Sun, Jul 22, 2001 - Page 17 News List

How a tradition adapted to survive

Traditional Taiwanese puppet theater took on mass media and won, bacoming a legendary success story with Huang Chun-hsiung as its hero


It is 3am in a local karaoke club in Huwei, Yunlin County and Huang Chun-hsiung (黃俊雄) is in full swing.

At 68, he dances in step with the girls and sings with gusto. The attending male audience of puppeteers, cameramen and technicians chain-smoke and drink, as they watch Huang with respect. He not only dances and sings better than anyone else, he is also the man who reinvented Taiwanese puppet theater, brought the whole Taiwanese economy to a halt when his popular TV puppet shows were aired in the 1970s and built one of the biggest puppet film studios in the world.

Huang is the only man in Asia who was able to bring a traditional performing art like puppet theater into the mainstream of popular culture. In other Asian countries the vast and important puppet theater heritage now leads a marginal existence as a cultural tradition in need of preservation, while its audience turns en masse to other forms of entertainment.

In Taiwan, on the other hand, traditional puppet theater has been commercialized and televised and is the subject of hundreds of Web sites that go as far as discussing the zodiac signs and blood types of the puppet characters.

Building on Taiwanese identity

The TV puppet stories about roaming martial arts warriors who lead the lives of lonely Byronic heroes refer to the popular Chinese martial arts novel tradition. Yet, because of the creative use of the Taiwanese language and distinct imagery, TV puppetry had become an essential part of Taiwanese identity for several generations of viewers.

The story behind this unique development is that of Huang Chun-hsiung and his family.

Traditional Chinese culture assigned performers to the lowest rungs of society, together with prostitutes and criminals, and were the only people who were forbidden to take part in the imperial exams. Despite this social stigma, theater has always been a refuge for literary and creative minds at the grass-roots level.

Glove puppet theater is the newest branch of the 2,000-year-old Chinese puppet theater tradition, likely starting about 400 years ago in the coastal regions of China. It later developed into an elaborate form of theater with delicately carved puppets and stages, as well as an extensive repertoire and orchestral accompaniment. Despite their low social status, many puppeteers could actually read and write and were often well-versed in the use of the classical Chinese written language.

Huang Chun-hsiung's father, the puppeteer Huang Hai-dai (黃海岱), 103, was born to a family of glove puppeteers at the end of the 19th century and is one of the best examples of the glove puppetry tradition. He is well-known for his calligraphy and is one of the few Taiwanese who still writes beautifully phrased letters with brush and ink. Although he was deeply rooted in tradition, he was always ready to innovate and experiment with the music and the content of the performances.

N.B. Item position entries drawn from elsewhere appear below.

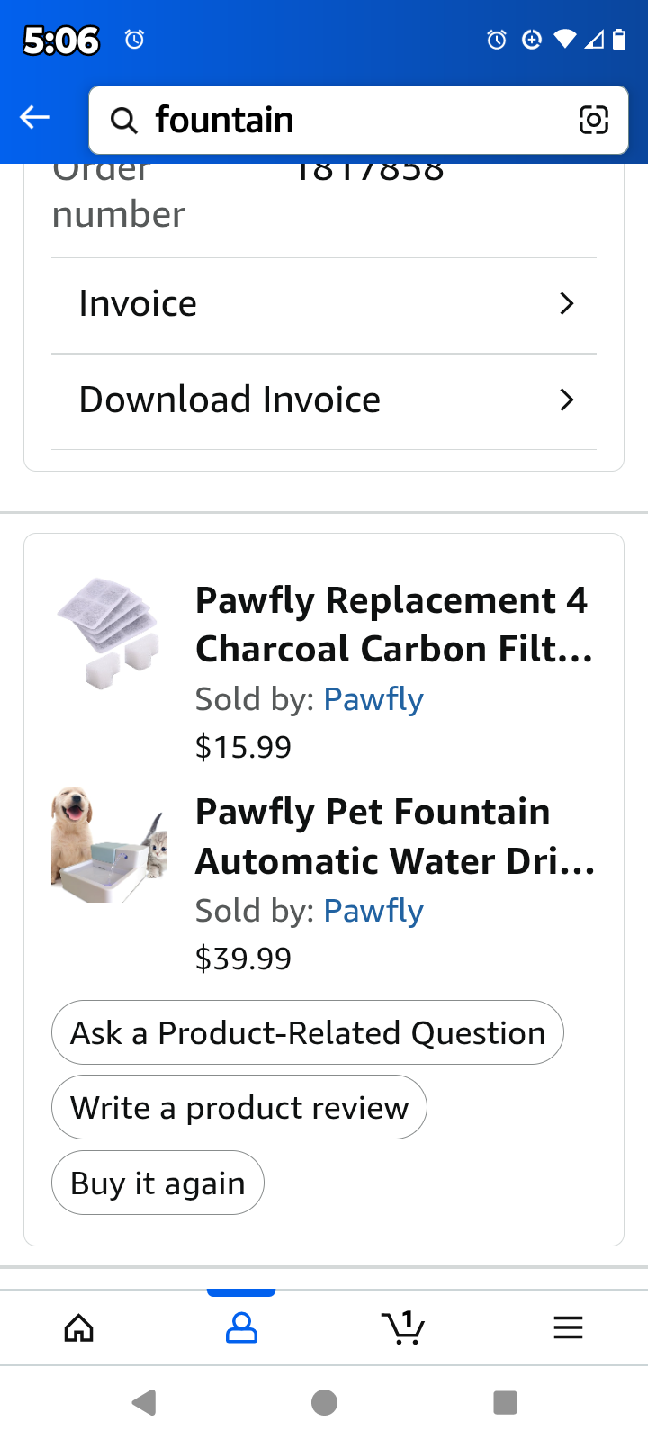The height and width of the screenshot is (1440, 648).
Task: Open the truncated charcoal filter product title
Action: coord(392,624)
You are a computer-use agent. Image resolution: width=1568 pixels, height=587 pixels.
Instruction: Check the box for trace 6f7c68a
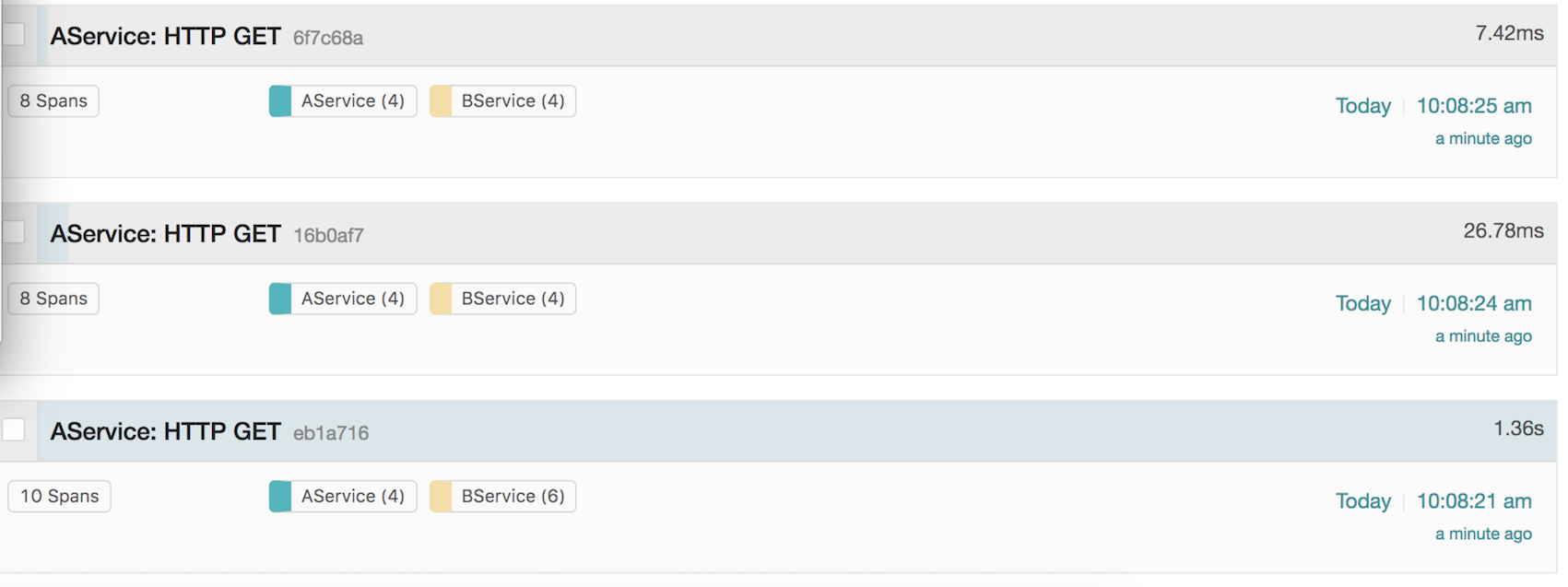(14, 35)
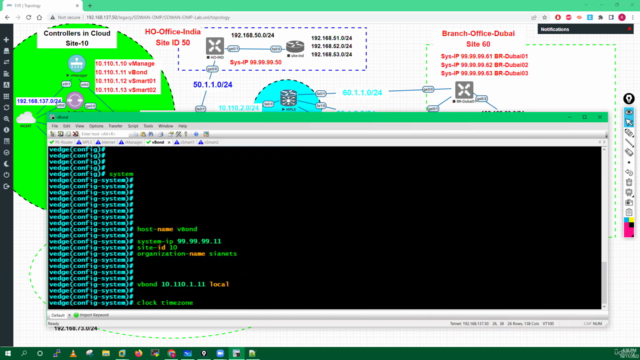Choose the eraser tool in annotation toolbar
This screenshot has height=360, width=640.
[x=629, y=152]
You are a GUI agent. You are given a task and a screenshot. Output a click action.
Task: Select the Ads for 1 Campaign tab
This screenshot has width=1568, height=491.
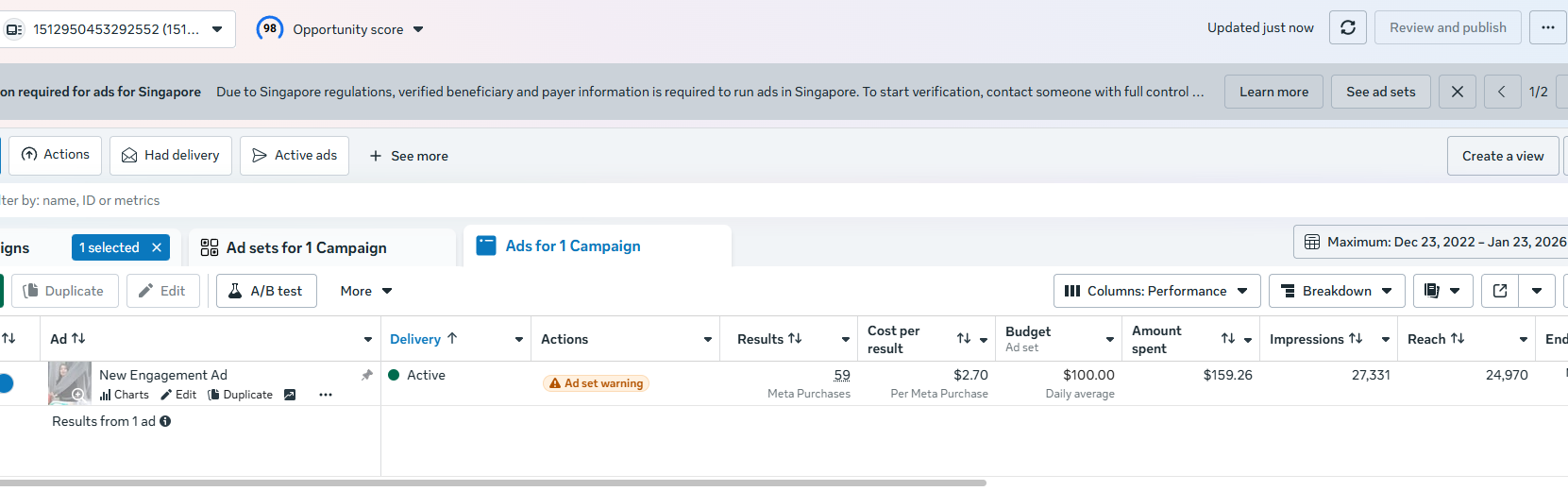[x=572, y=246]
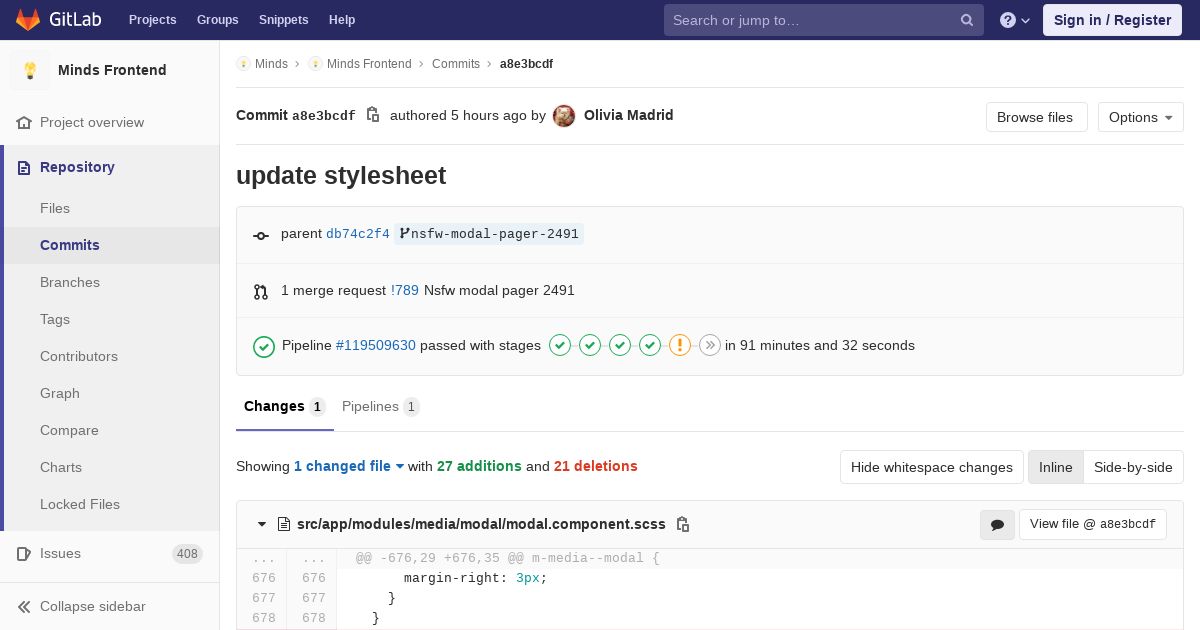
Task: Switch to the Pipelines tab
Action: (380, 406)
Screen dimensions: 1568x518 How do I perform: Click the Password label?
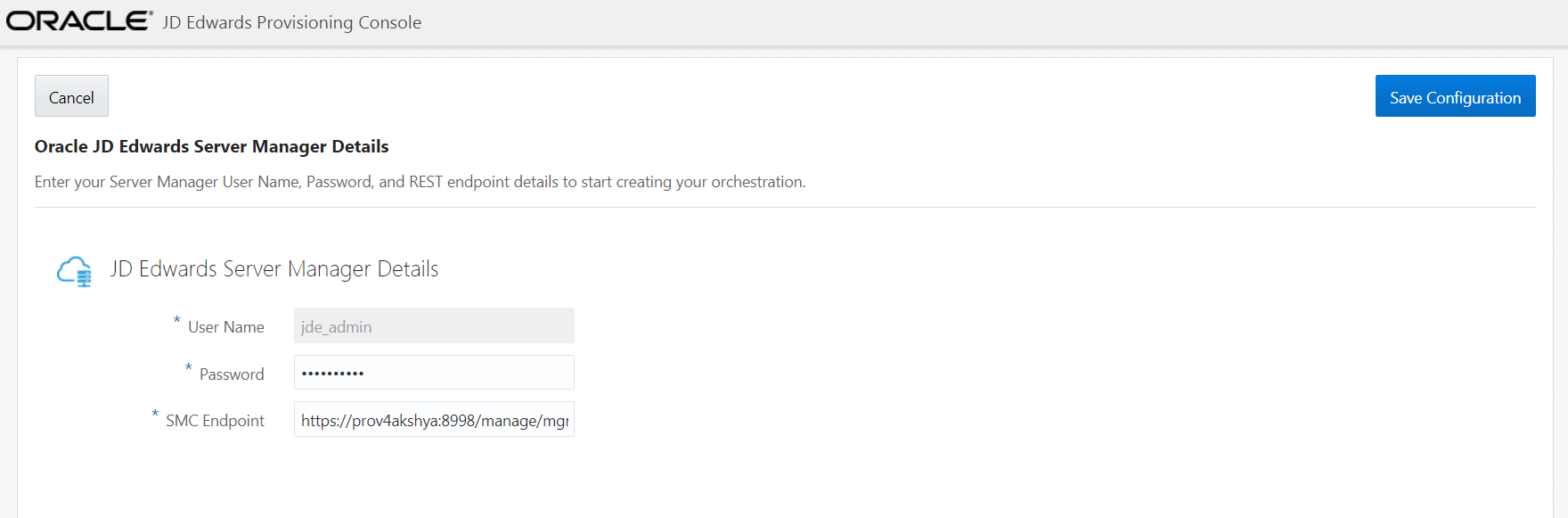click(232, 374)
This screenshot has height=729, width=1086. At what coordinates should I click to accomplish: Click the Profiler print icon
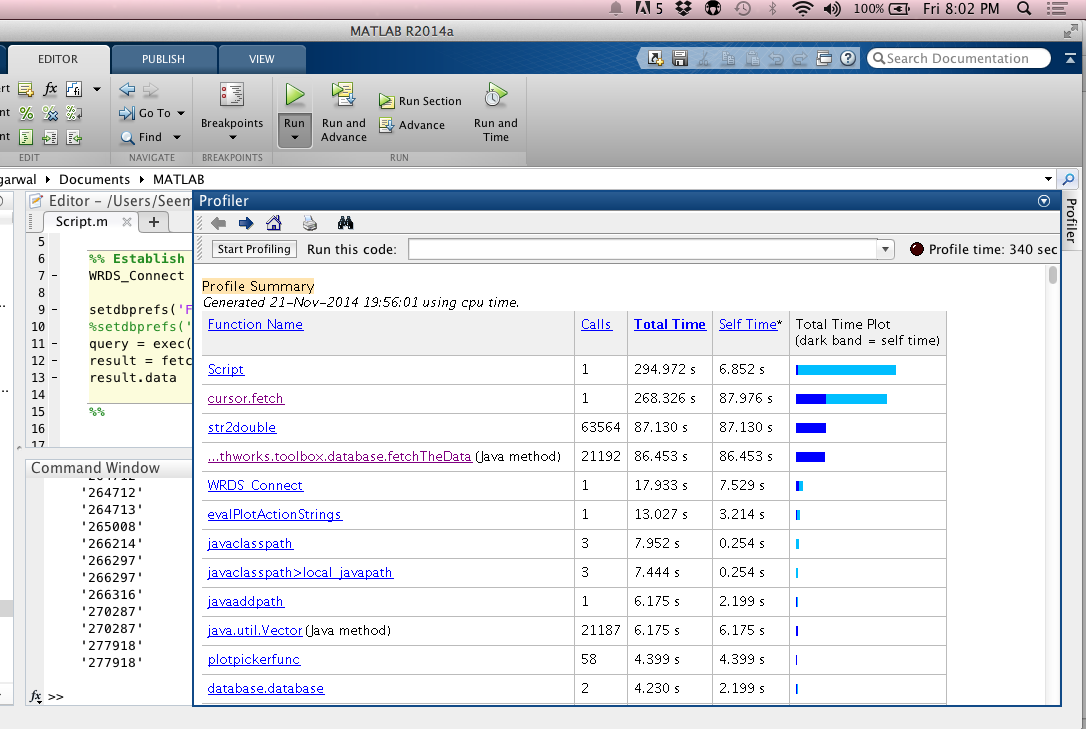coord(310,223)

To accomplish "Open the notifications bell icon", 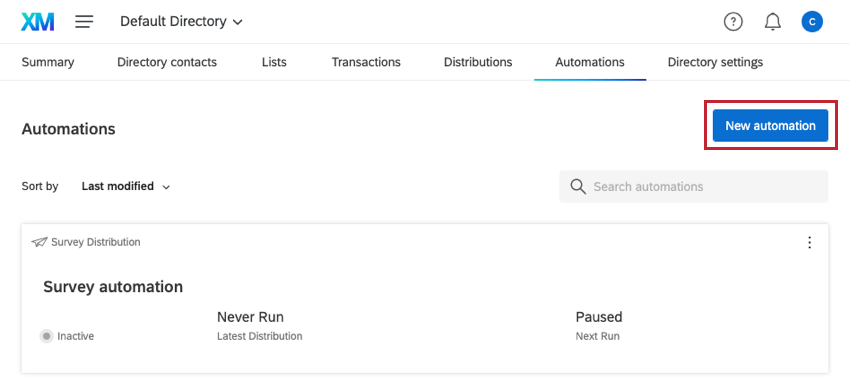I will (772, 22).
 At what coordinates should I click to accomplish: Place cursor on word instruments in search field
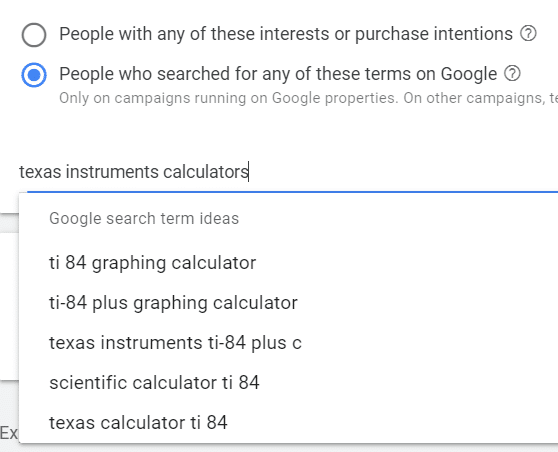(x=112, y=172)
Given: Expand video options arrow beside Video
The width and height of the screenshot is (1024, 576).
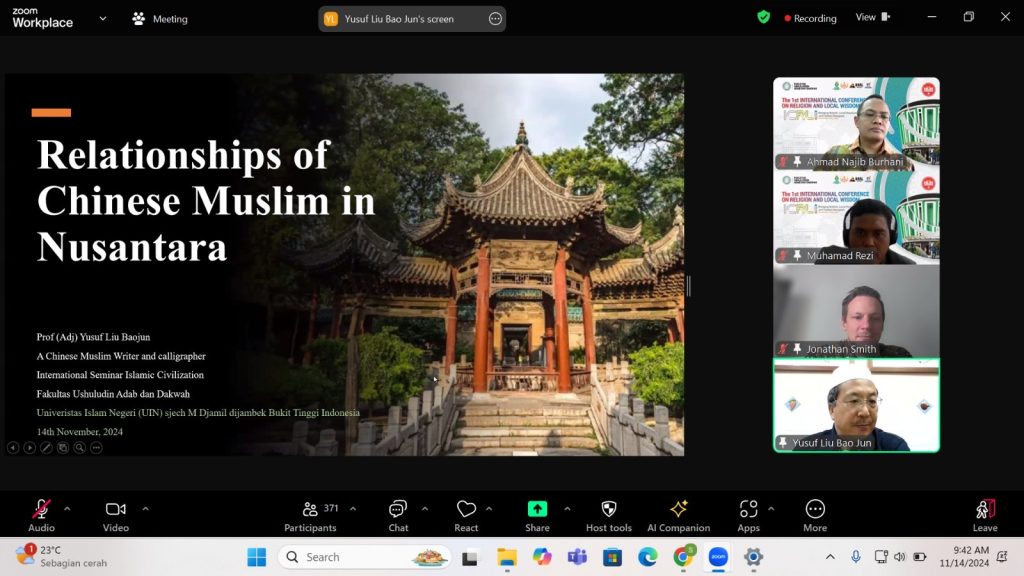Looking at the screenshot, I should [145, 509].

In the 1950s, it became clear that modern comic strips, music, movies and TV would have an enormous impact on puppet theater. It was becoming increasingly difficult to keep young audiences interested in traditional puppet theater shows, and, at present, puppet theater shows are indeed entertainment almost exclusively for pensioners.

Many puppeteers started experimenting with new and larger puppets and other innovations. This form of puppet theater would be known as Golden Ray puppet theater (金光布袋戲) and would develop into one of the most elaborate forms of puppet theater of the past 40 years, with huge, gaudily painted stages, sometimes more than 20m wide, with special lighting effects, fantastic stories, exploding puppets and even striptease puppets.